On a cgroup v2 only system the current container detection bails with "Required cgroup memory subsystem not found". The below example is for JDK 11, but it's equally valid for JDK 14:

$ podman --runtime=/usr/bin/crun run --memory=300M -ti fedora:30 /bin/bash
[root@a81e632b9aa4 /]# dnf install java-11-openjdk
[root@a81e632b9aa4 /]# java -Xlog:os+container=trace -version
[0.002s][trace][os,container] OSContainer::init: Initializing Container Support
[0.003s][debug][os,container] Required cgroup memory subsystem not found
openjdk version "11.0.4" 2019-07-16
OpenJDK Runtime Environment 18.9 (build 11.0.4+11)
OpenJDK 64-Bit Server VM 18.9 (build 11.0.4+11, mixed mode, sharing)

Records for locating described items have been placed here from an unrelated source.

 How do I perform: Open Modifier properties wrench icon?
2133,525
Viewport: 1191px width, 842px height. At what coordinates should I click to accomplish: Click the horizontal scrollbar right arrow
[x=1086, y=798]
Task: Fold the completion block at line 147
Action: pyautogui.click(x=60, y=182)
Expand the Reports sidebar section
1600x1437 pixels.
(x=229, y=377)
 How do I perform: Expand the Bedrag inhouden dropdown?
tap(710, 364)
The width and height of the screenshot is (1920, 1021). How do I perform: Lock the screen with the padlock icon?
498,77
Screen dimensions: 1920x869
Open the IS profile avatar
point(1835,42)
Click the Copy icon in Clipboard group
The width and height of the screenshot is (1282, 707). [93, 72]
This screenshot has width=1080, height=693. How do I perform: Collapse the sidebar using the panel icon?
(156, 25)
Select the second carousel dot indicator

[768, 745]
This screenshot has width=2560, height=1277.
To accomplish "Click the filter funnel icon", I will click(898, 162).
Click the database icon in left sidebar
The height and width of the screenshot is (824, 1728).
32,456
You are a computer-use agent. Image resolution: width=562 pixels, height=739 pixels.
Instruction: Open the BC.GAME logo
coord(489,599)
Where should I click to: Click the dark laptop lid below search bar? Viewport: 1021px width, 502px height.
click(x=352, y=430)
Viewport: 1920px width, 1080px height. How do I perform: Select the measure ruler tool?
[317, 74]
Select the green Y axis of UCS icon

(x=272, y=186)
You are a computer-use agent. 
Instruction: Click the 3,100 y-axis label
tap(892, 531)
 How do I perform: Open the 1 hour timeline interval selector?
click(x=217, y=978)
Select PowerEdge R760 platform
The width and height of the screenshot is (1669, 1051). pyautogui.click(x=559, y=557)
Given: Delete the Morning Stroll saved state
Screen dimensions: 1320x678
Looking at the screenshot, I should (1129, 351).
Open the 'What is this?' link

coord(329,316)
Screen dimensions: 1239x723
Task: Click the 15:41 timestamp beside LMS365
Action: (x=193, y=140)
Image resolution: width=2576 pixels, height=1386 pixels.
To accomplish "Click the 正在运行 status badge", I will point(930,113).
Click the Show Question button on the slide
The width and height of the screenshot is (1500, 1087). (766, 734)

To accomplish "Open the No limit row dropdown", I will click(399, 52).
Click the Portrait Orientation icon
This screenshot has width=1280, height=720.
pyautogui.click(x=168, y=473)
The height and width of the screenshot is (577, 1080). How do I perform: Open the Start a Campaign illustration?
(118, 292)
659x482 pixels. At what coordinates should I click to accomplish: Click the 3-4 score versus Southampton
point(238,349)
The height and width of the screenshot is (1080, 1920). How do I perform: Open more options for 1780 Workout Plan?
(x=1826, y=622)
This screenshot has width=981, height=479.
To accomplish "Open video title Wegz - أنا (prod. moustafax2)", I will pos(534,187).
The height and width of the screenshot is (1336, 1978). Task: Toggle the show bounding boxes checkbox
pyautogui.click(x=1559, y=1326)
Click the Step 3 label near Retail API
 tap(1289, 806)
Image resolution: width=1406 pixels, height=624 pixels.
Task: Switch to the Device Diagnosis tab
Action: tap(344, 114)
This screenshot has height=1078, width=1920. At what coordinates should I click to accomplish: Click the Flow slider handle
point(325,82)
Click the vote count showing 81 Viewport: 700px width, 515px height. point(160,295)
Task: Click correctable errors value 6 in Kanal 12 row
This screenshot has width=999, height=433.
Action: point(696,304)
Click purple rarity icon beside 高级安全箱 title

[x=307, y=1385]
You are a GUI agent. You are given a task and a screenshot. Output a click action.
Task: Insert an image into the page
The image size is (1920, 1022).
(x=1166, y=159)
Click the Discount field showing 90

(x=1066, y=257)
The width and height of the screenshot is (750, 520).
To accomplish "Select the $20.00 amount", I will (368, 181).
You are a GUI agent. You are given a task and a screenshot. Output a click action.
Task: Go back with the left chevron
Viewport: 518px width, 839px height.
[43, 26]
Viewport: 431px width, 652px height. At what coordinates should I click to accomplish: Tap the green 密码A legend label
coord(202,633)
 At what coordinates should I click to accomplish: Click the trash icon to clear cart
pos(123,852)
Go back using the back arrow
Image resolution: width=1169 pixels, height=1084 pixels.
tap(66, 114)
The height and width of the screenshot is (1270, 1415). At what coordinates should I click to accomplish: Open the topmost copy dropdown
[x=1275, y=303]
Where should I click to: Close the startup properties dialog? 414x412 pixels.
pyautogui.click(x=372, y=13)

[1] https://fedoraproject.org/wiki/Changes/CGroupsV2
URL: https://hg.openjdk.java.net/jdk/jdk/rev/931354c6323d User: sgehwolf Date: 2020-01-17 13:15:47 +0000

RFR for hotspot: http://mail.openjdk.java.net/pipermail/hotspot-dev/2019-October/039776.html http://mail.openjdk.java.net/pipermail/hotspot-dev/2019-November/039888.html

Prototype imlementation depending on JDK-8230848. It doesn't include Metrics bits so far, but passes hotspot container tests on cgroups v1 and cgroups v2 (on F31 beta with podman): http://cr.openjdk.java.net/~sgehwolf/webrevs/cgroupsv2-hotspot/05/webrev/

Docker uses runc as container runtime and that isn't fully ported to cgroups v2 unified hierarchy: https://github.com/opencontainers/runc/issues/654 As podman allows one to use a different container runtime engine (--runtime option) it's currently the only option on cgroups v2 unified hierarchy. That is, podman + crun as container runtime.

Does docker run on Fedora 31 or is podman the only choice?